Ответьте по отрывку ниже на три вопроса и пометьте ответы теми же буквами.
(а) С кем, по выражению известного историка, социальный менталитет объединяет Христофора Колумба?
(б) Кто в отрывке назван пророком постиндустриального общества?
(в) Каким в 1960–1970-е годы было модно представлять мир XXI столетия?

Отрывок для чтения.
<<<<
При этом кардинальные перемены в мировоззренческом строе, в общественной психологии для нас ничуть не менее важны, чем содержание материальной, событийной жизни общества, ибо они-то, в конечном счете, и являются тем основным, определяющим фактором социальных революций, который вызывает к жизни грандиозные трансформации экономического и политического строя. Разнообразные формы земного бытия, коды обустройства человеческого общежития есть, в сущности, не что иное, как зримое воплощение социального менталитета, проросшие зерна той странной субстанции, которая, по выражению известного историка, объединяет Цезаря с самым последним солдатом его легионов, святого Людовика — с крестьянином, который пахал его землю, Христофора Колумба — с матросами на его каравеллах.

В судьбоносные 1960 — 1970-е годы было модно представлять мир XXI столетия как идилличную глобальную деревню. Контуры нового исторического проекта были прописаны в трудах ревнителей постиндустриального общества от его пророка Д.Белла до первого апостола М.Маклюэна. Но, вступив в прихожую третьего тысячелетия, мы с толикой грусти вспоминаем эти сценарии давностью всего в несколько десятилетий. На планете, ставшей “глобальным театром, у которого нет зрителей, а есть только актеры” [Маклюэн 1994: 21], между тем разворачивается нечто грандиозное и феерическое, определяемое то как конец истории, то как столкновение цивилизаций, а в самое последнее время — как пришествие нового варварства и сполохи очередной мировой войны — на сей раз с глобальным терроризмом.
>>>>
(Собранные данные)
<<<<
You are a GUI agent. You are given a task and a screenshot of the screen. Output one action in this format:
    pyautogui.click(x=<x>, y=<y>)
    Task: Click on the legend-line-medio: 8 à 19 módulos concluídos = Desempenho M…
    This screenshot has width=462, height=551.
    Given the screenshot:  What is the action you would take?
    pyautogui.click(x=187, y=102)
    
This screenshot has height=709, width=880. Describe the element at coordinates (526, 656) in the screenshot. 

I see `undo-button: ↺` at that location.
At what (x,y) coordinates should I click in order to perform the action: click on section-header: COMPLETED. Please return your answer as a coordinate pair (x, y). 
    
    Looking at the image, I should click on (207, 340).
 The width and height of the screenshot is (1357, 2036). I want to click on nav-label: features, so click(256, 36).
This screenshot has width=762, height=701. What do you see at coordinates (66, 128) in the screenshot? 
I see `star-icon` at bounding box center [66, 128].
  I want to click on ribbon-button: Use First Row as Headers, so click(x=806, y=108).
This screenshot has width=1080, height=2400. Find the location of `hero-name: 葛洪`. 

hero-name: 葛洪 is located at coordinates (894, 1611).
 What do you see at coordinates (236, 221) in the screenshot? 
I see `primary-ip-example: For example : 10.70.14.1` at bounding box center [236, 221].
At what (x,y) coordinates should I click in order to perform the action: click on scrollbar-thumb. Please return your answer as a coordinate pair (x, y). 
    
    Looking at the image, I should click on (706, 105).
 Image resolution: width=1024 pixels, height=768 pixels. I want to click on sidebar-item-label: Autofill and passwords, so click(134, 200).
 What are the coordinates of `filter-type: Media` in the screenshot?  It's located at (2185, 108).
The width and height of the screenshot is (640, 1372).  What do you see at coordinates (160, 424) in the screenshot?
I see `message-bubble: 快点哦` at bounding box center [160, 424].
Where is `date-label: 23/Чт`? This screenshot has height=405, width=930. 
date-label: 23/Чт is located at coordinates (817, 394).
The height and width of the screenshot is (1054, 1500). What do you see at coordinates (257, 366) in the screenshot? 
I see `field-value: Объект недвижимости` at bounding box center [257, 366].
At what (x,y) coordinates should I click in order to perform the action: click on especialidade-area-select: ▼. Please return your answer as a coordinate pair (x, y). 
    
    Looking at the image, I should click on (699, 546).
>>>>
Ответ.
(а) С матросами на его каравеллах.
(б) Д. Белл.
(в) Идилличной глобальной деревней.